Synchrony Bank this week found plenty of interest for a debut offering of bonds backed by co-branded, private-label credit card receivables, which was upsized to $1 billion.
The Synchrony Card Issuance Trust (SYNIT) SynchronySeries 2018-1 tranche of three-year notes, which carry preliminary triple-A ratings from S&P and Fitch Ratings, was originally sized at $500 million, according to presale reports published this week. It priced on Wednesday at 37 basis points over swaps, according to S&P Global Ratings.
The new trust pools about $5.7 billion of receivables primarily from the Mastercard-branded general-purpose credit cards issued through the issuer’s private-label retail card client base. The cards allow consumers to purchase goods and services outside of the co-branded retail stores through which the cards are issued.
Until now Synchrony has only securitized private-label card accounts for use exclusively for retail-store accounts, through its $10.4 billion Synchrony Credit Card Master Note Trust (SYNCT). These offerings are often upsized, based on market demand.
S&P lauded the above-average performance of the collateral for SYNIT, which has shown “higher payment rates, lower loss rates, and marginally lower yields” compared with peer issuers of private-label ABS transactions.
The SYNIT 2018-1 series, for example, has a monthly payment rate of 20.45%, compared with the S&P private-label credit quality index average of 18.63%.

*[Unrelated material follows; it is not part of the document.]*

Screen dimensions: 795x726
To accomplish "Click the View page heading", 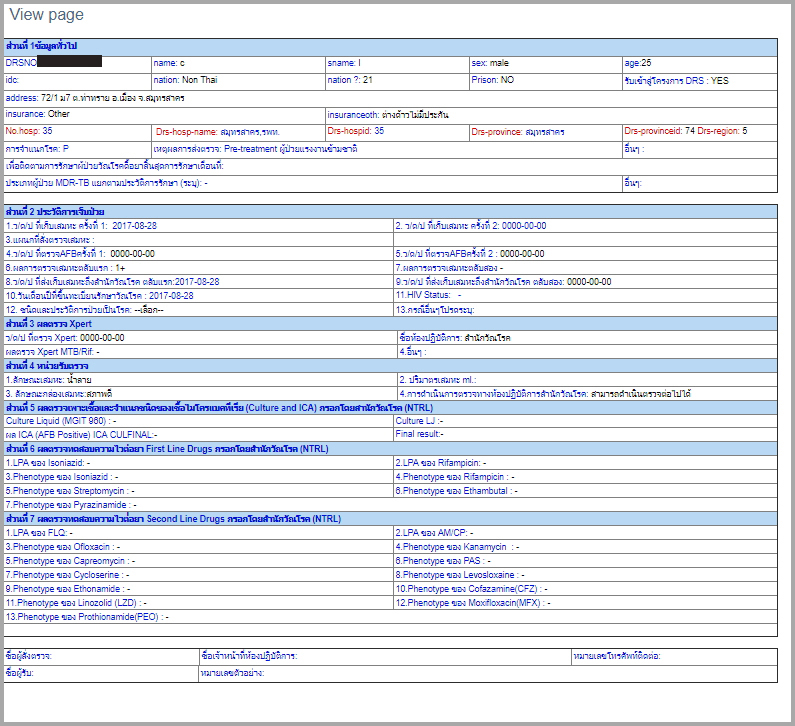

For the new SynchronySeries, the trust has pooled mostly rewards-based, general-purpose Mastercard credit cards issued through Sam’s Club (the largest concentration at 24.5% of the receivables pool), The Gap, TJX, J.C. Penney, PayPal, British Petroleum (BP) and Dick’s Sporting Goods.
The pool includes private-label cards issued through Lowe's without a linked Mastercard account; the Lowe’s accounts made up 22.8% of the pool.
The SYNIT senior notes have credit enhancement of 26%, one percentage point less than the 27% for Synchrony’s most recent private-label master-trust issue in March.
S&P has an 8.5% base-case loss scenario for the new SYNIT series, similar to the expected loss level for the outstanding SYNCT series notes. However, S&P noted that the agency will apply a lower haircut to the SYNIT’s estimated payment rate than given to the private-label trust issues. That’s due to the higher risk that if a store closes, consumers may be apt to quit making payments on cards that can’t be used elsewhere – unlike general purpose cards included in the SYNIT series.
“[W]e think pure private-label retail credit cards will likely have limited utility should the originator or related retail partners become insolvent,” the report stated.
The transaction also includes nominally sized Class B, C and D notes (initially proposed at $5 million each), which will be retained by Synchrony.
Synchrony’s $53 billion managed portfolio of private-label and credit-card accounts will support further issuance from the SynchronySeries notes, as most credit-card ABS vehicles operate; however, the SYNCT platform is a de-linked master trust, allowing for issuance of new senior notes without requiring new subordinate note classes so long as the new notes are provided sufficient credit enhancement.